Meghan Leonard, an academic at the university who has researched authoritarian backsliding in free nations, said the White House had taken cues from the examples set by strongmen overseas.
“The administration is looking around at these successes and setbacks. They know they’re not going to be able to pass any laws that would weaken the courts,” she said.
Citing instances such as the advisor's relentless claims of nearly limitless presidential authority, she added: “They openly criticize the judiciary by repeating over and over that it is not a co-equal branch in the government structure.
“They continue to redefine the debate by emphasizing their claim that the executive has more power than this other co-equal branch, which is not how separation powers work.”

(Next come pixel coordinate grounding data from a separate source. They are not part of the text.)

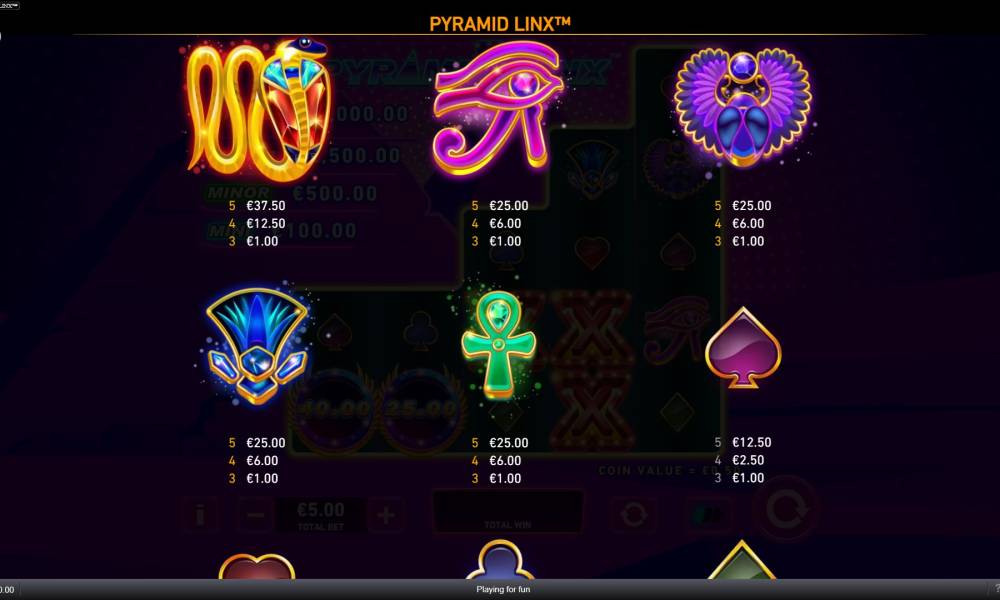Click the 'Playing for fun' status text
This screenshot has height=600, width=1000.
tap(503, 589)
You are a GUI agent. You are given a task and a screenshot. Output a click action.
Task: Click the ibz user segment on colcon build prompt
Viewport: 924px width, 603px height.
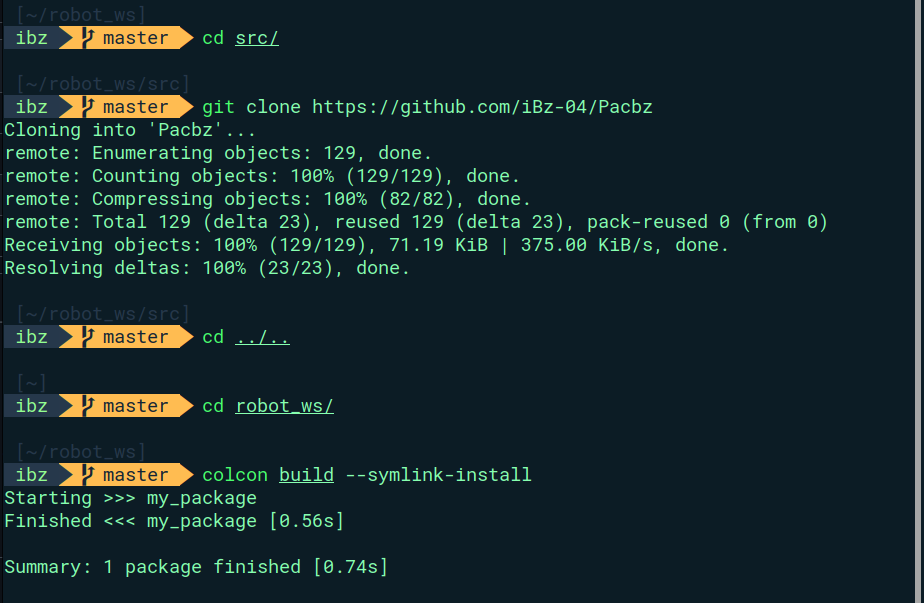32,475
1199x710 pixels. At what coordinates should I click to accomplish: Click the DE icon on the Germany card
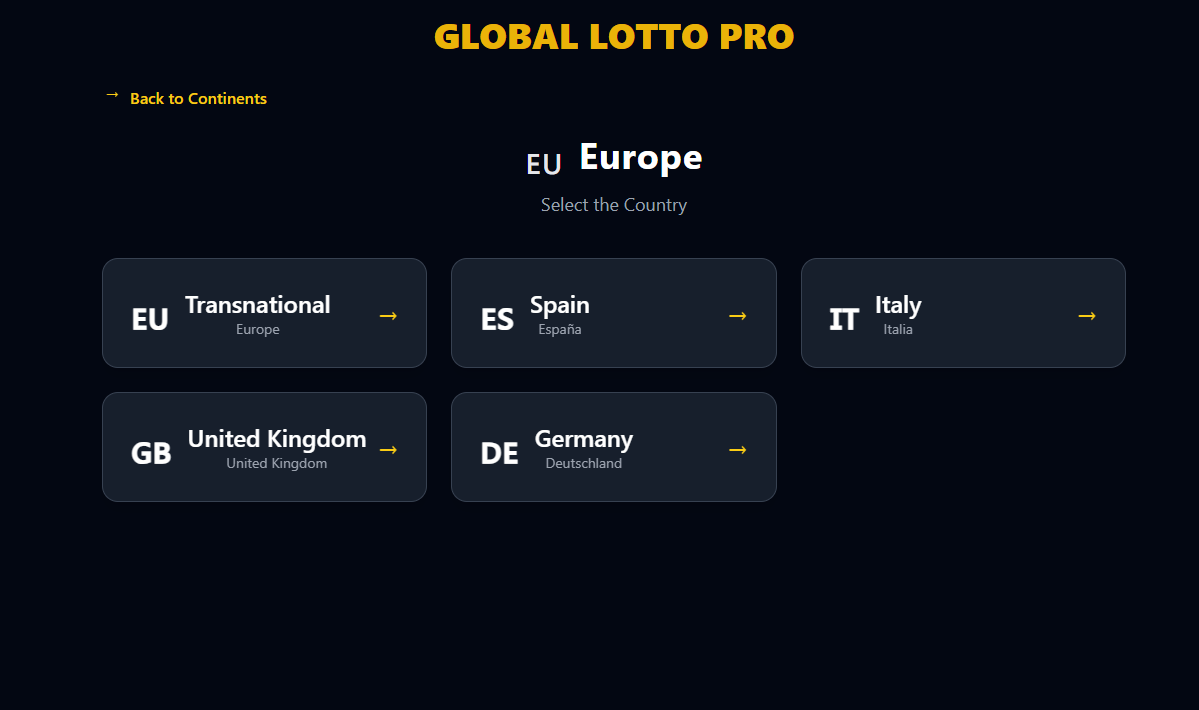point(500,452)
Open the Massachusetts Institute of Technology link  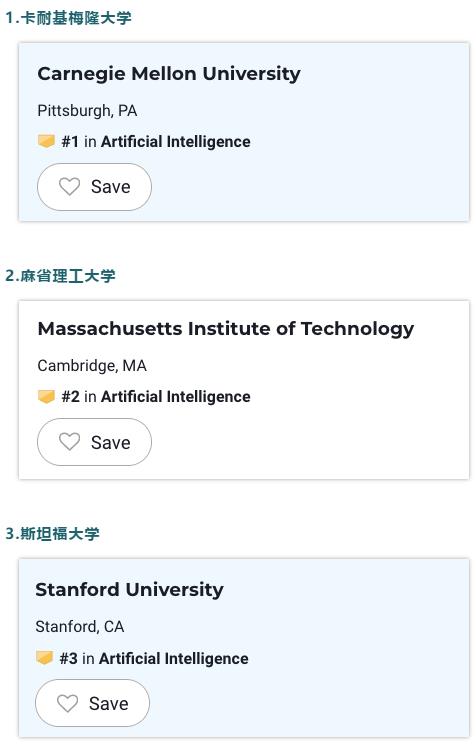click(226, 329)
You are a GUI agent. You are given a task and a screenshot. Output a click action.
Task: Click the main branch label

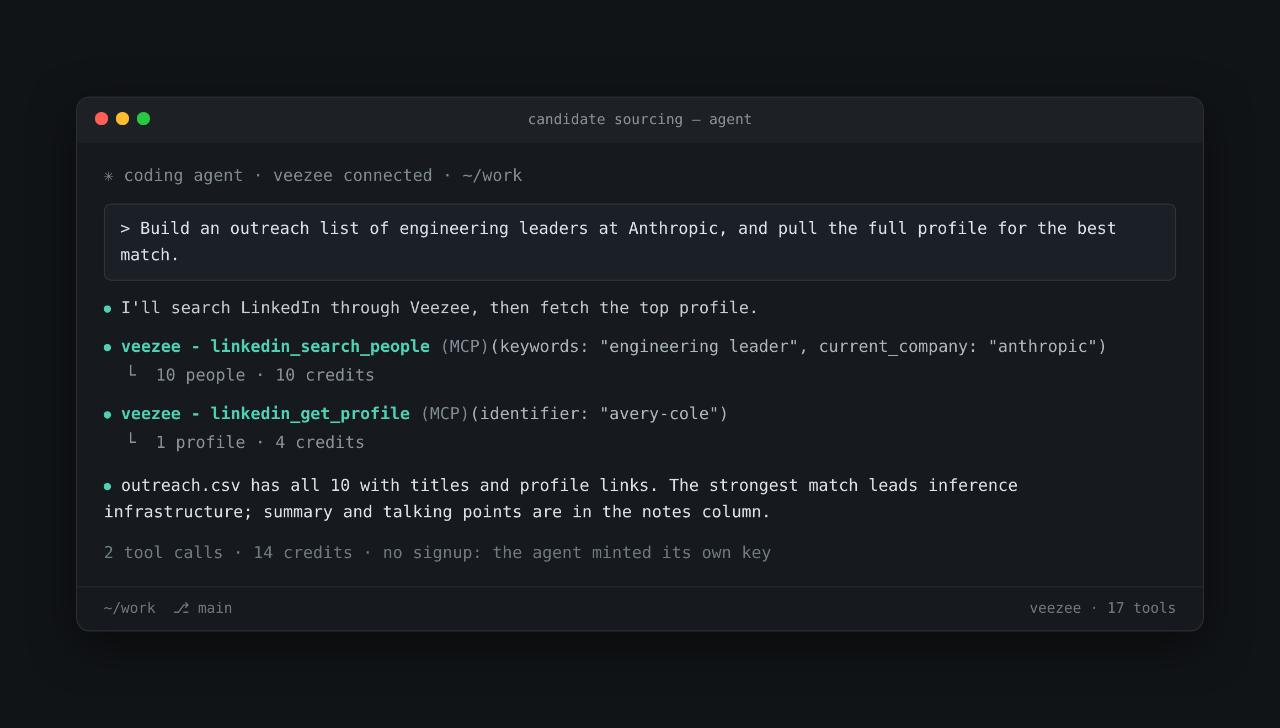pos(215,608)
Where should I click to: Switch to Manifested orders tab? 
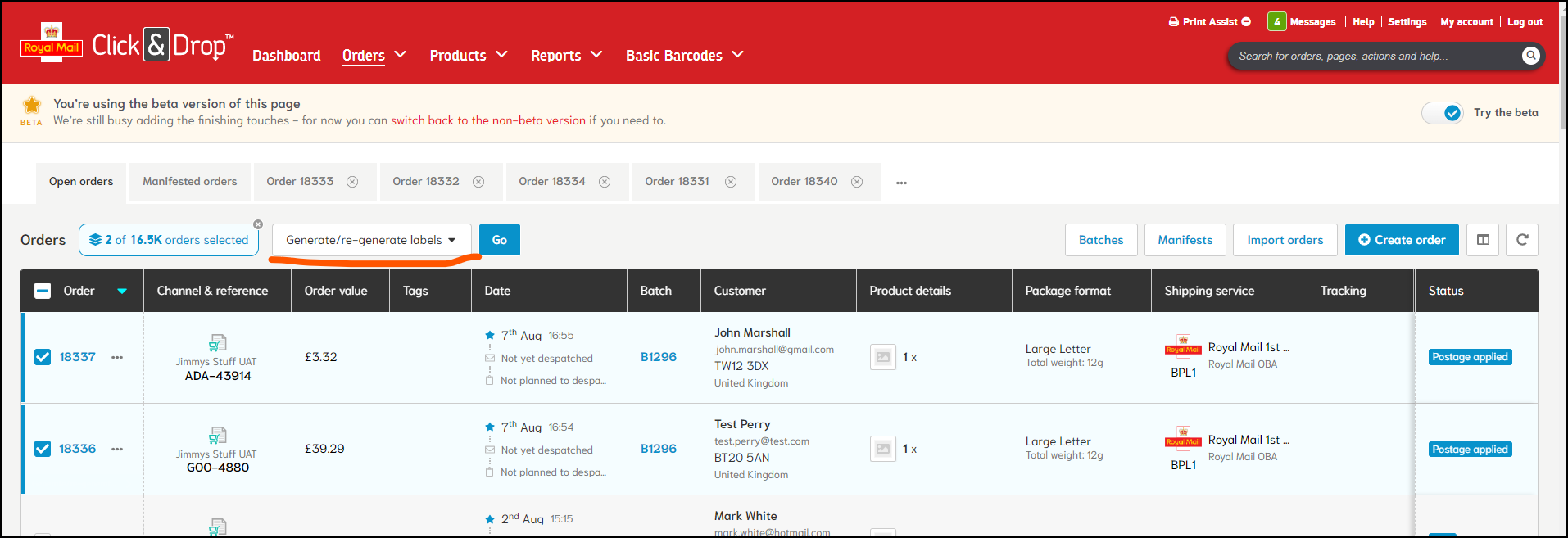(x=189, y=182)
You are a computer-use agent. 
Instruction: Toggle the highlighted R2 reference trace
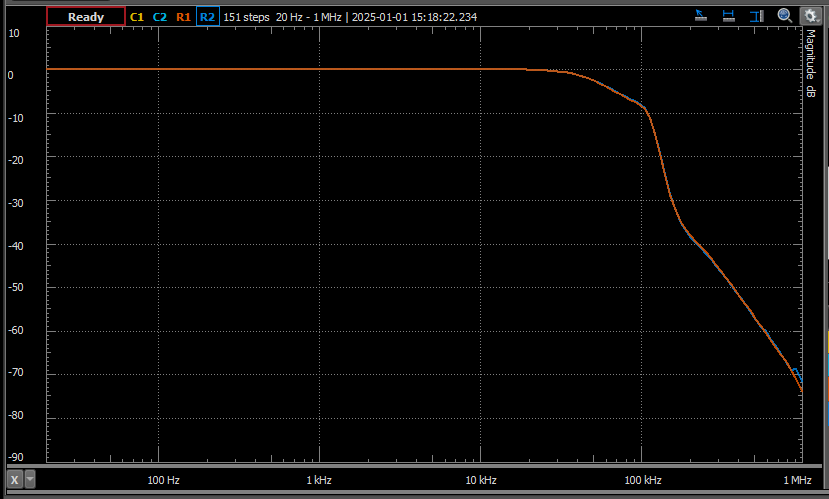(x=207, y=17)
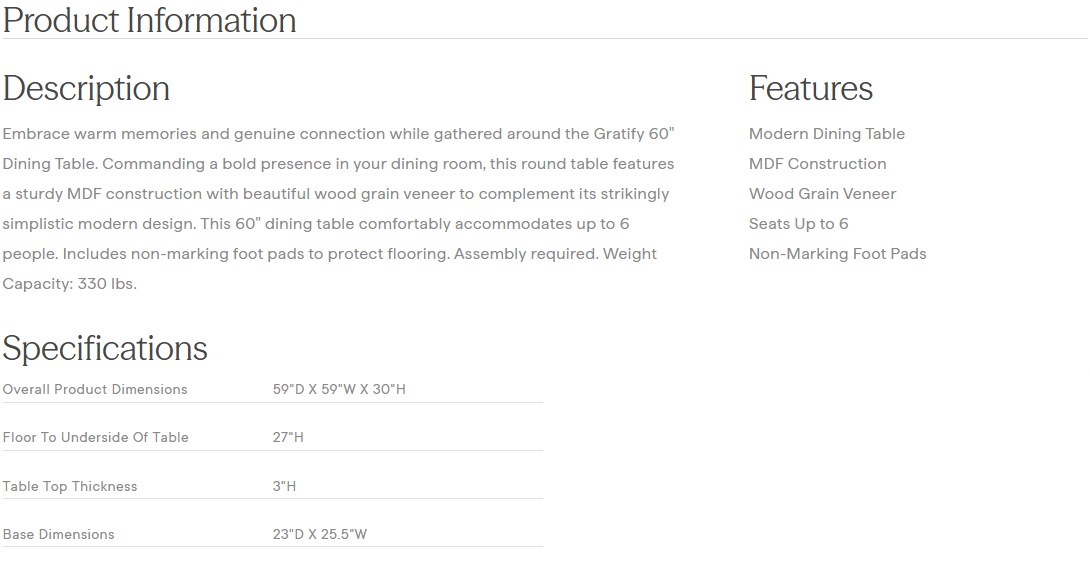Select the 3"H thickness value
The width and height of the screenshot is (1090, 567).
[284, 486]
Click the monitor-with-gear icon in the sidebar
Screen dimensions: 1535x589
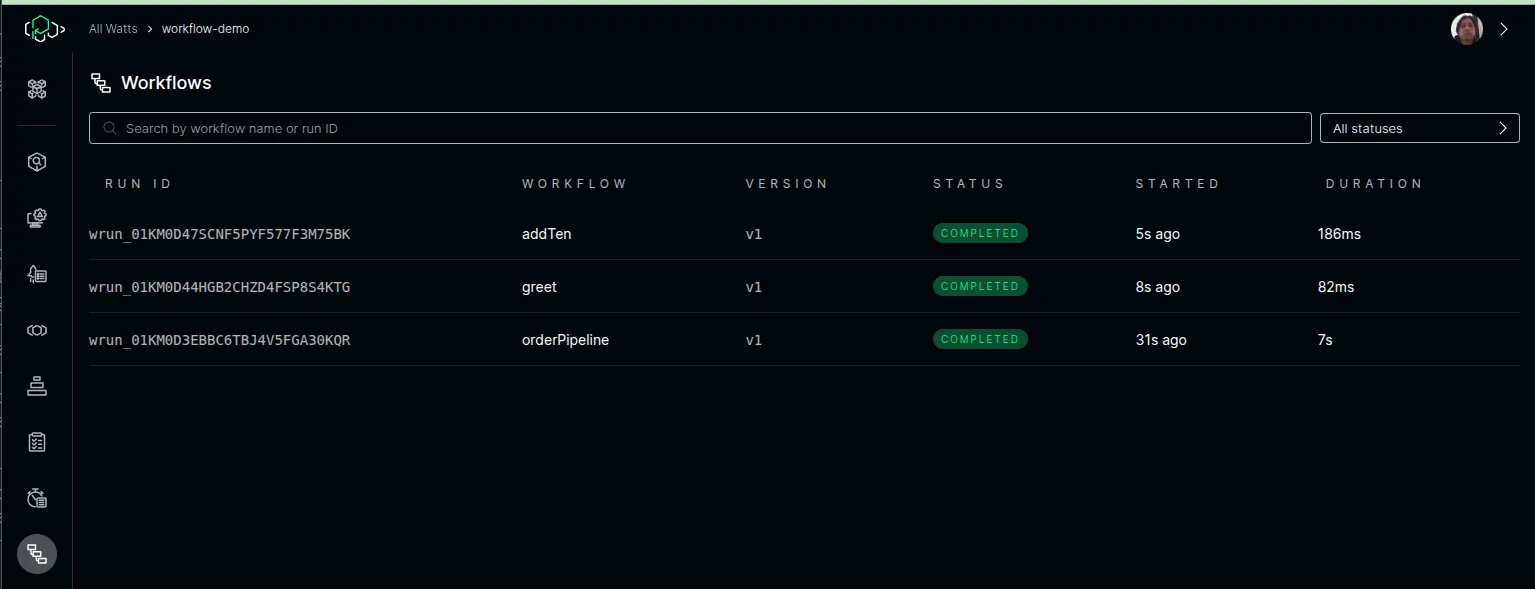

The professor said: “Judges' sole safeguard is public trust in the legitimacy of their capacity to make those decisions. Individual threats on top of eroding institutional legitimacy may make judges hesitate about judgments that go against the current administration, which is, of course, highly concerning for judicial review and for democracy.”
Scheppele, professor of social science and global studies at Princeton University, has written about the use of “authoritarian law” by the such as the Hungarian and Putin, and has warned about escalating threats to judges in the US.
She highlighted a series of termed “harassment deliveries” recently, in which judges have received unsolicited pizza deliveries with the recipient listed as Daniel Anderl, the son of Justice Salas, who was murdered at the judge’s home in 2020 by a assailant targeting the judge.
“Everyone knows what it means. ‘We know where you live. We’re coming for you,’” the professor said.
“US justices are guarded by the presidential protection and the Marshals Service. And those are both specialized police units that sit institutionally inside the Department of Justice. And Pam Bondi has been leading the attacks on justices.”
Regarding the government's aims, the expert said that “removing a US justice is almost certainly not going to happen because it’s so hard to do. {Right now|Currently
A tech journalist and digital anthropologist focusing on the societal impacts of emerging technologies and online communities.